START Data lines

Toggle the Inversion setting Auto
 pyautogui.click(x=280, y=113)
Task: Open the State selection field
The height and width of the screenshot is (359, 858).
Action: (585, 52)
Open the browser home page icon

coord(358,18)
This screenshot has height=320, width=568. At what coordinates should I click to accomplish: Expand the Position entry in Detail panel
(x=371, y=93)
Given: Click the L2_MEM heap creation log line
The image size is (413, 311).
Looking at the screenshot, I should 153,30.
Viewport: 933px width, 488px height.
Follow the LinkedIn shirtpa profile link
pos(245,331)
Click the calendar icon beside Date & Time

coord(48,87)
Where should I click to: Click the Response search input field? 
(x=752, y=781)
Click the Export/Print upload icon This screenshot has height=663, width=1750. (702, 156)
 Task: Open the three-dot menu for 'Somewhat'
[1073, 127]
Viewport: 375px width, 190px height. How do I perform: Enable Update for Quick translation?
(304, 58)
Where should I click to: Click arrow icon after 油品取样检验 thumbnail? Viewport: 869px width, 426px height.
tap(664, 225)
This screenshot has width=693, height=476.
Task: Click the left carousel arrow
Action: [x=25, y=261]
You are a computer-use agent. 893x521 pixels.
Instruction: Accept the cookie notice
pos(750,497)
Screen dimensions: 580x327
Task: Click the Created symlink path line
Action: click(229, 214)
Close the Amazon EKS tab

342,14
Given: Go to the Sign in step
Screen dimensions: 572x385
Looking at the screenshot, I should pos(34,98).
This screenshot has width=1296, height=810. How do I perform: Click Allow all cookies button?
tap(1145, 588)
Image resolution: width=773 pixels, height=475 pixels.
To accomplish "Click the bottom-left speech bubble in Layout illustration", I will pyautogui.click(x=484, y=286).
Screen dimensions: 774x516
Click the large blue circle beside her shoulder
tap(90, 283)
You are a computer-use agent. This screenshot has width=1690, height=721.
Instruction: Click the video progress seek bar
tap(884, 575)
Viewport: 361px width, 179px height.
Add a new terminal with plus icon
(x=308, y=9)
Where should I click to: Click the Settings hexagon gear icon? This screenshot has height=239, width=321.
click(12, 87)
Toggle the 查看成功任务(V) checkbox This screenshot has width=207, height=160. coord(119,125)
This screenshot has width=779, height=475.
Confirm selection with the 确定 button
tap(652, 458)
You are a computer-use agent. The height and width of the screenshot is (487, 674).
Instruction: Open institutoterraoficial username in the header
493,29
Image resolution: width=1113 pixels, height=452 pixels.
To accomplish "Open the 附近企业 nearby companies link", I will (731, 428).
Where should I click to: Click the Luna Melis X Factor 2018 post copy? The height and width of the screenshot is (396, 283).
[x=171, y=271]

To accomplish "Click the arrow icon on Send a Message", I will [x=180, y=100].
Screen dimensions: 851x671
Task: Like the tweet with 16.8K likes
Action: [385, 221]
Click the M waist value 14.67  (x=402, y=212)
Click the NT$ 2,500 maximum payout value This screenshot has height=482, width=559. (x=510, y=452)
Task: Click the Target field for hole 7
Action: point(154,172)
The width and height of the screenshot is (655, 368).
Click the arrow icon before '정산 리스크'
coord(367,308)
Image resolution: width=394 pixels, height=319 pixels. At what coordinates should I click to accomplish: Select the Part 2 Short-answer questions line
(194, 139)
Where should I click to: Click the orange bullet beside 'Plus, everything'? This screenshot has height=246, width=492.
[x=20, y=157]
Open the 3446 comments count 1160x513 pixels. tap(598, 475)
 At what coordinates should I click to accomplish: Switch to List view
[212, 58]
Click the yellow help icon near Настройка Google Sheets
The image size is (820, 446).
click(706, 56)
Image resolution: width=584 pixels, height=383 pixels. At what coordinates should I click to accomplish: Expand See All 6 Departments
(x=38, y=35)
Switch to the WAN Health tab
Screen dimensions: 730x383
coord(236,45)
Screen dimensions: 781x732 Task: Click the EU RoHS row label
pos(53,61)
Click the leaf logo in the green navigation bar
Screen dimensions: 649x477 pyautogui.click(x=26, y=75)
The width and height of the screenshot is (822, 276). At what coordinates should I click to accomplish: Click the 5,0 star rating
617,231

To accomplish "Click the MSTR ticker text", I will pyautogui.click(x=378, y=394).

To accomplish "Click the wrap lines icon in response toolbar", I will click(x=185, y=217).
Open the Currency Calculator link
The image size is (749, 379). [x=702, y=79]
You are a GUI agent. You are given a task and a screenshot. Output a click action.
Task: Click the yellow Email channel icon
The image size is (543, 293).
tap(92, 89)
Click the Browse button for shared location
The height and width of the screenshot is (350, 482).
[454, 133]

END Data lines

▸ **Exercise task**: Convert the lines above into a Markdown table with the columns Index and Line, starting at the first line and ending at the line that contains "tap(90, 283)". Number each row in Index and leave out blank lines.

▸ **The output**:
| Index | Line |
|---|---|
| 1 | Toggle the Inversion setting Auto |
| 2 |  pyautogui.click(x=280, y=113) |
| 3 | Task: Open the State selection field |
| 4 | The height and width of the screenshot is (359, 858). |
| 5 | Action: (585, 52) |
| 6 | Open the browser home page icon |
| 7 | coord(358,18) |
| 8 | This screenshot has height=320, width=568. At what coordinates should I click to accomplish: Expand the Position entry in Detail panel |
| 9 | (x=371, y=93) |
| 10 | Given: Click the L2_MEM heap creation log line |
| 11 | The image size is (413, 311). |
| 12 | Looking at the screenshot, I should 153,30. |
| 13 | Viewport: 933px width, 488px height. |
| 14 | Follow the LinkedIn shirtpa profile link |
| 15 | pos(245,331) |
| 16 | Click the calendar icon beside Date & Time |
| 17 | coord(48,87) |
| 18 | Where should I click to: Click the Response search input field?  |
| 19 | (x=752, y=781) |
| 20 | Click the Export/Print upload icon This screenshot has height=663, width=1750. (702, 156) |
| 21 |  Task: Open the three-dot menu for 'Somewhat' |
| 22 | [1073, 127] |
| 23 | Viewport: 375px width, 190px height. How do I perform: Enable Update for Quick translation? |
| 24 | (304, 58) |
| 25 | Where should I click to: Click arrow icon after 油品取样检验 thumbnail? Viewport: 869px width, 426px height. |
| 26 | tap(664, 225) |
| 27 | This screenshot has width=693, height=476. |
| 28 | Task: Click the left carousel arrow |
| 29 | Action: [x=25, y=261] |
| 30 | You are a computer-use agent. 893x521 pixels. |
| 31 | Instruction: Accept the cookie notice |
| 32 | pos(750,497) |
| 33 | Screen dimensions: 580x327 |
| 34 | Task: Click the Created symlink path line |
| 35 | Action: click(229, 214) |
| 36 | Close the Amazon EKS tab |
| 37 | 342,14 |
| 38 | Given: Go to the Sign in step |
| 39 | Screen dimensions: 572x385 |
| 40 | Looking at the screenshot, I should pos(34,98). |
| 41 | This screenshot has width=1296, height=810. How do I perform: Click Allow all cookies button? |
| 42 | tap(1145, 588) |
| 43 | Image resolution: width=773 pixels, height=475 pixels. |
| 44 | To accomplish "Click the bottom-left speech bubble in Layout illustration", I will pyautogui.click(x=484, y=286). |
| 45 | Screen dimensions: 774x516 |
| 46 | Click the large blue circle beside her shoulder |
| 47 | tap(90, 283) |